Audi is busy synthesising diesel (using sunlight, water, carbon dioxide, and some algae), and a company in the north-east is working on synthesising petrol (electricity, water, and carbon dioxide in). I suspect we'll be using conventional fuels for a while, only we won't be extracting them from refined oil, and the electricity needed to make them will be renewably-generated. Electricity is a great fuel, but doesn't really work will if the electrically-powered object isn't stationary & plugged into the mains.

Posted

Yes, Dinorwig is great! Ironic that it was originally built to help with the uncontrollability of nuclear power. We'll probably see plenty more Dinorwigs in the future, as well as projects like the Severn Barrage going ahead.
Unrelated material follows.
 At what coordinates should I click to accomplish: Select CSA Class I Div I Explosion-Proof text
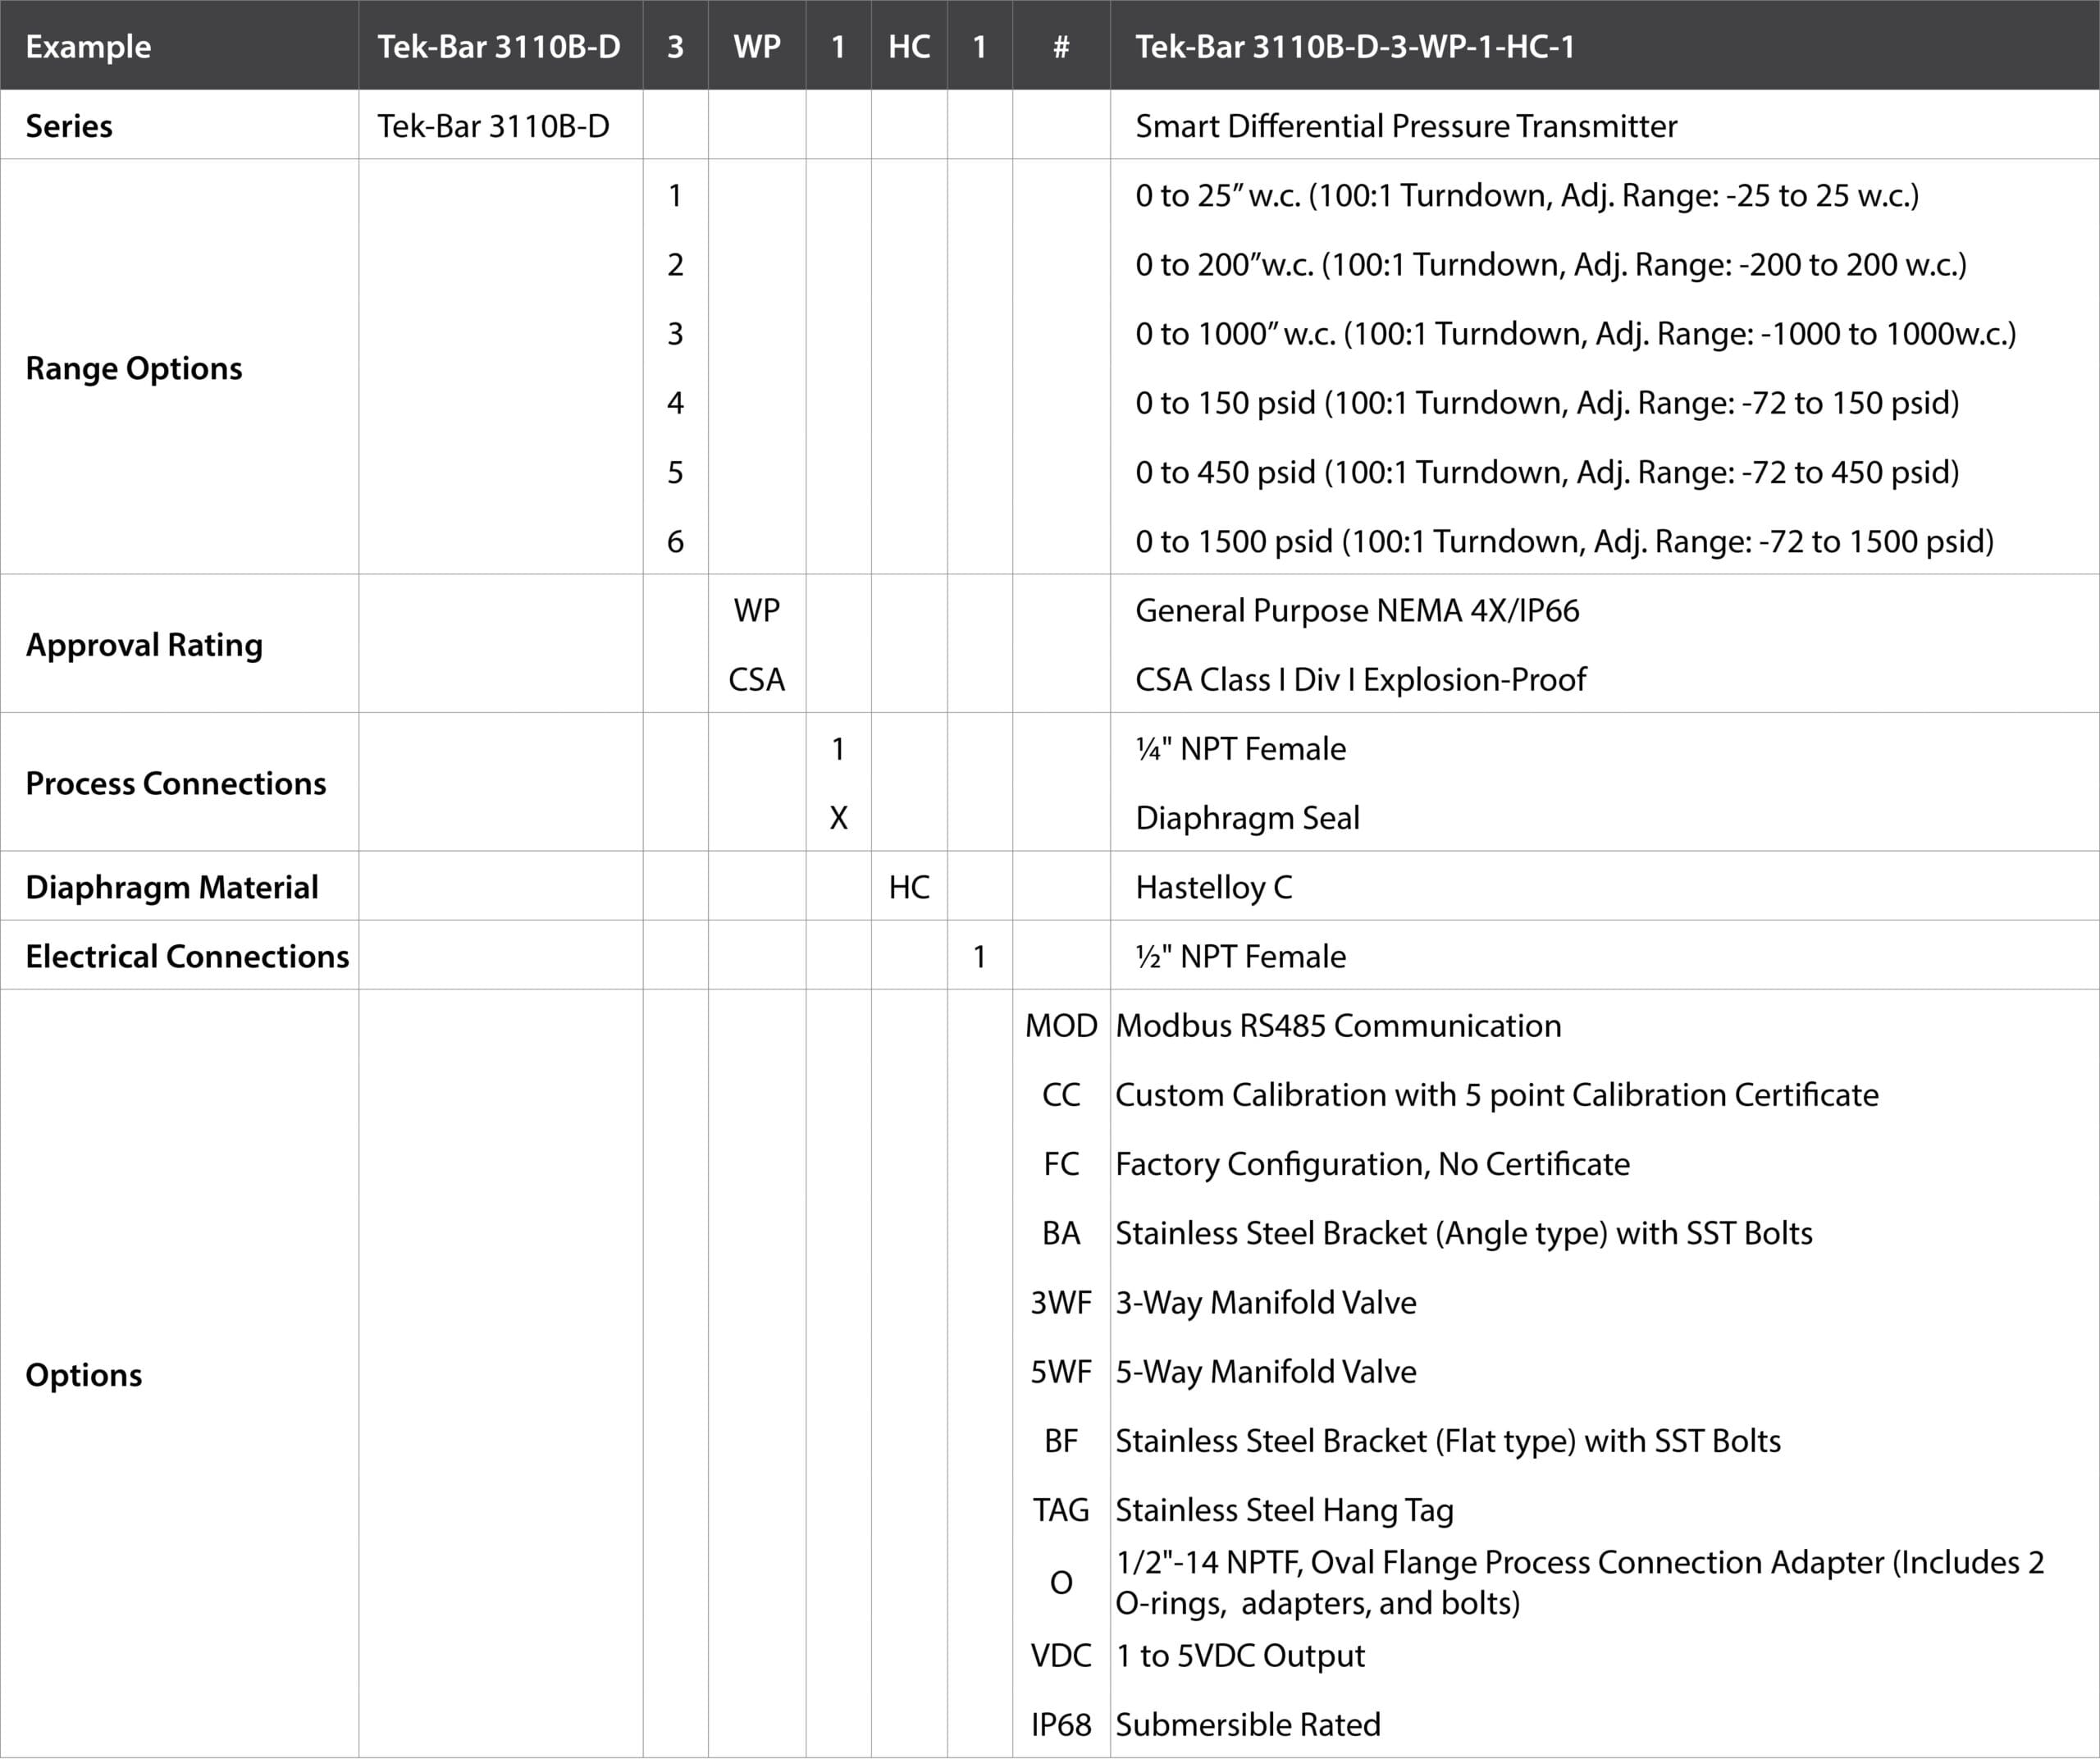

A supergrid of electricity across Europe, North Africa and into the Middle East may eventually be built, allowing more efficient energy transfers from places with spare energy to those with a shortage.

Posted

The whole damn motor car is a futile, Victorian invention and I shall be glad when all of them conk out or run out of fuel. It really is infantile and pathetic that these cumbersome things, which have to change through gears to gather speed, clog the roads and pollute our air in the 21st Century. Like many 'modern innovations' not enough thought was given to the future consequences and in Britain governments have encouraged private car ownership with the result that we now depend on them, so hectic and fragmented are our lives.

 

This may sound odd coming from someone who likes (old) cars, but I'll not shed a tear when the car has been superseded by better modes of transportation and planning which concentrates on the human being as a part of nature, not just money, greed and short-term gain. To move forward, man must conquer all his childish instincts and desires, but I fear that is impossible.